§ **What the exercise asks**: From first line to last, give the material again unchanged.

§ **Task inputs**:
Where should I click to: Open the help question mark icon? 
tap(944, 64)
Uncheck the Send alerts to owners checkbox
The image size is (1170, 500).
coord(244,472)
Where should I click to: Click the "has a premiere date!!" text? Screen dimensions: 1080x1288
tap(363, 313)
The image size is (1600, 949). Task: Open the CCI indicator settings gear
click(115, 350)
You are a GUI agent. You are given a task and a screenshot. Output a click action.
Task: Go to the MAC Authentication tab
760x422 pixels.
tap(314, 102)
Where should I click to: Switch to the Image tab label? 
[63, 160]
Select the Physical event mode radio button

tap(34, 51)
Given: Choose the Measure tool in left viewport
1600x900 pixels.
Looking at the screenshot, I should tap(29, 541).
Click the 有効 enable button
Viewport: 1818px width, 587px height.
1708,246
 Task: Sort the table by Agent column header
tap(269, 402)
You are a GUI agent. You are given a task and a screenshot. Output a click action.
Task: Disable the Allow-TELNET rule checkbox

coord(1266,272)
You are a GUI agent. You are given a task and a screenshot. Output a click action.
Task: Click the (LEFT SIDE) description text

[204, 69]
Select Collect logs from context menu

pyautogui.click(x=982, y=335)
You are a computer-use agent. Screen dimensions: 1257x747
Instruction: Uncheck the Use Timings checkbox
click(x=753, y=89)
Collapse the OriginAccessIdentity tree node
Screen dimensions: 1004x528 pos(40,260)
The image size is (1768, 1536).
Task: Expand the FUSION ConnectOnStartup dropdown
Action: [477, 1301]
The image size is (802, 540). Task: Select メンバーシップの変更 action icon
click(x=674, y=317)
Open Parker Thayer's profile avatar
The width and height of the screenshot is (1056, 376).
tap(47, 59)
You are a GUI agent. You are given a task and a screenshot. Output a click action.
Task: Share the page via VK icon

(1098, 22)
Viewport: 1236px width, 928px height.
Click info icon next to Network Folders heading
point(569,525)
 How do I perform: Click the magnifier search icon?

§ **Response to this exercise**:
Where should I click to: Open the help question mark icon? 
tap(944, 64)
Uncheck the Send alerts to owners checkbox
The image size is (1170, 500).
coord(244,472)
Where should I click to: Click the "has a premiere date!!" text? Screen dimensions: 1080x1288
tap(363, 313)
The image size is (1600, 949). Task: Open the CCI indicator settings gear
click(115, 350)
You are a GUI agent. You are given a task and a screenshot. Output a click action.
Task: Go to the MAC Authentication tab
760x422 pixels.
tap(314, 102)
Where should I click to: Switch to the Image tab label? 
[63, 160]
Select the Physical event mode radio button

tap(34, 51)
Given: Choose the Measure tool in left viewport
1600x900 pixels.
Looking at the screenshot, I should tap(29, 541).
Click the 有効 enable button
Viewport: 1818px width, 587px height.
1708,246
 Task: Sort the table by Agent column header
tap(269, 402)
You are a GUI agent. You are given a task and a screenshot. Output a click action.
Task: Disable the Allow-TELNET rule checkbox

coord(1266,272)
You are a GUI agent. You are given a task and a screenshot. Output a click action.
Task: Click the (LEFT SIDE) description text

[204, 69]
Select Collect logs from context menu

pyautogui.click(x=982, y=335)
You are a computer-use agent. Screen dimensions: 1257x747
Instruction: Uncheck the Use Timings checkbox
click(x=753, y=89)
Collapse the OriginAccessIdentity tree node
Screen dimensions: 1004x528 pos(40,260)
The image size is (1768, 1536).
Task: Expand the FUSION ConnectOnStartup dropdown
Action: [477, 1301]
The image size is (802, 540). Task: Select メンバーシップの変更 action icon
click(x=674, y=317)
Open Parker Thayer's profile avatar
The width and height of the screenshot is (1056, 376).
tap(47, 59)
You are a GUI agent. You are given a task and a screenshot. Output a click action.
Task: Share the page via VK icon

(1098, 22)
Viewport: 1236px width, 928px height.
Click info icon next to Network Folders heading
point(569,525)
 How do I perform: Click the magnifier search icon?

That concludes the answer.